Texte étudié:
────────────────────
Cette difficulté de principe est accrue par deux circonstances extrêmement favorables aux industriels. D'une part, les expositions aux toxiques, multiples au cours d'une carrière professionnelle, ne font pas l'objet d'un enregistrement systématique auquel il serait possible de se référer. D'autre part, il n'y a pas de recensement des nouveaux cas de cancer, et encore moins une analyse de leurs trajectoires biographiques et professionnelles. L'épidémiologie des cancers est une épidémiologie de la mortalité. Or les morts ne parlent pas. La reconstitution des expositions professionnelles se heurte donc à de grandes difficultés. Mis bout à bout, tous ces éléments permettent aux industriels de cultiver le doute systématique sur le lien entre certains cancers et l'exposition à des produits qu'ils fabriquent.
────────────────────
Extrait de données:
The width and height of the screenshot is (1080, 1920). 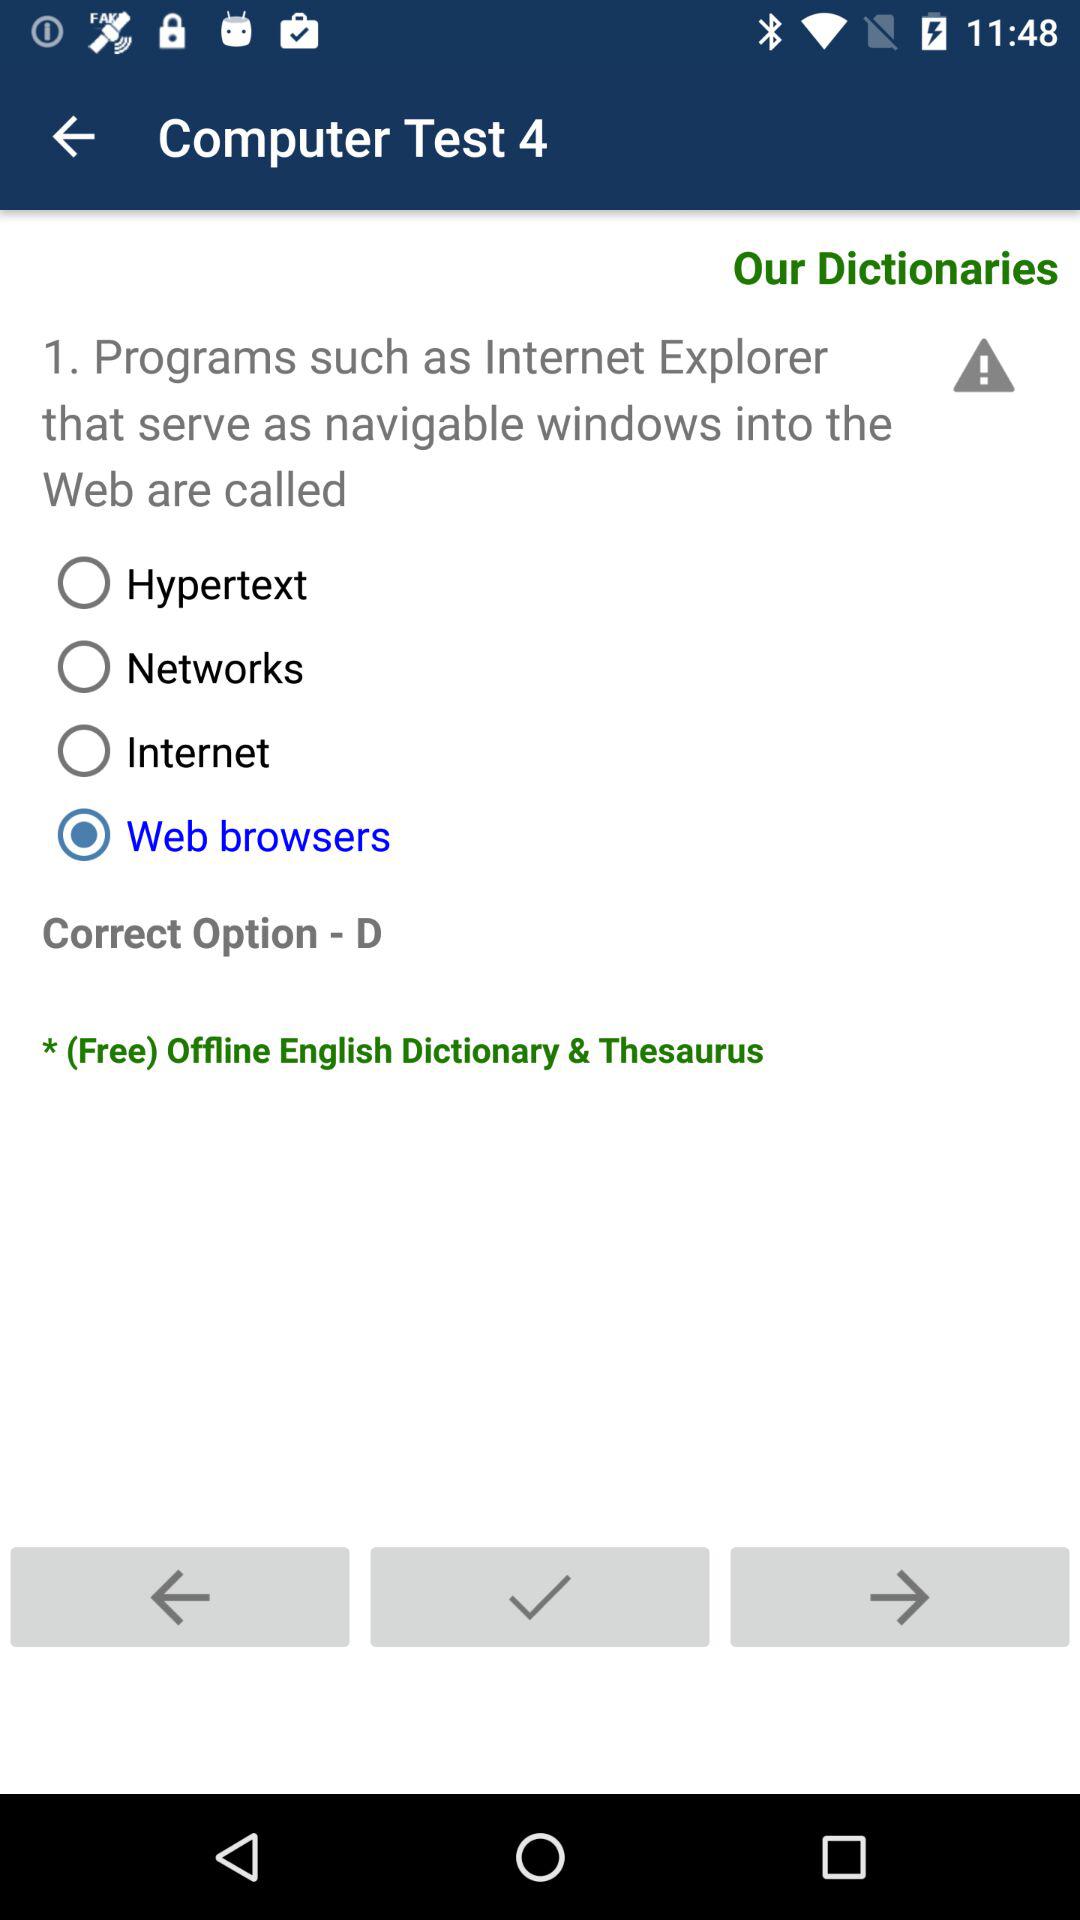 What do you see at coordinates (180, 1596) in the screenshot?
I see `go back` at bounding box center [180, 1596].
────────────────────
Travail à faire:
#1 Répondez aux questions suivantes sur l'extrait sur les cancers professionnels.
(a) Qu'est-ce qui ne fait pas l'objet d'un enregistrement systématique ?
(b) Quel type d'épidémiologie l'épidémiologie des cancers constitue-t-elle ?
(c) Sur quel lien les industriels cultivent-ils le doute systématique ?
#2 Dans l'extrait sur les cancers professionnels, remplacez « industriels » par « fabricants » et recopiez le passage allant de « Cette difficulté de » à « produits qu'ils fabriquent. ».
#3 Indiquez si chaque affirmation s'accorde avec l'extrait sur les cancers professionnels. Répondez par oui ou par non et citez les mots du texte qui le justifient.
(a) Il existe un recensement des nouveaux cas de cancer.
(b) La reconstitution des expositions professionnelles se heurte à de grandes difficultés.
(c) Au cours d'une carrière professionnelle, l'exposition aux toxiques est unique.

Corrigé:
#1
(a) Les expositions aux toxiques.
(b) Une épidémiologie de la mortalité.
(c) Sur le lien entre certains cancers et l'exposition à des produits qu'ils fabriquent.

#2
Cette difficulté de principe est accrue par deux circonstances extrêmement favorables aux fabricants. D'une part, les expositions aux toxiques, multiples au cours d'une carrière professionnelle, ne font pas l'objet d'un enregistrement systématique auquel il serait possible de se référer. D'autre part, il n'y a pas de recensement des nouveaux cas de cancer, et encore moins une analyse de leurs trajectoires biographiques et professionnelles. L'épidémiologie des cancers est une épidémiologie de la mortalité. Or les morts ne parlent pas. La reconstitution des expositions professionnelles se heurte donc à de grandes difficultés. Mis bout à bout, tous ces éléments permettent aux fabricants de cultiver le doute systématique sur le lien entre certains cancers et l'exposition à des produits qu'ils fabriquent.

#3
(a) Non : « il n'y a pas de recensement des nouveaux cas de cancer ».
(b) Oui : « La reconstitution des expositions professionnelles se heurte donc à de grandes difficultés ».
(c) Non : « les expositions aux toxiques, multiples au cours d'une carrière professionnelle ».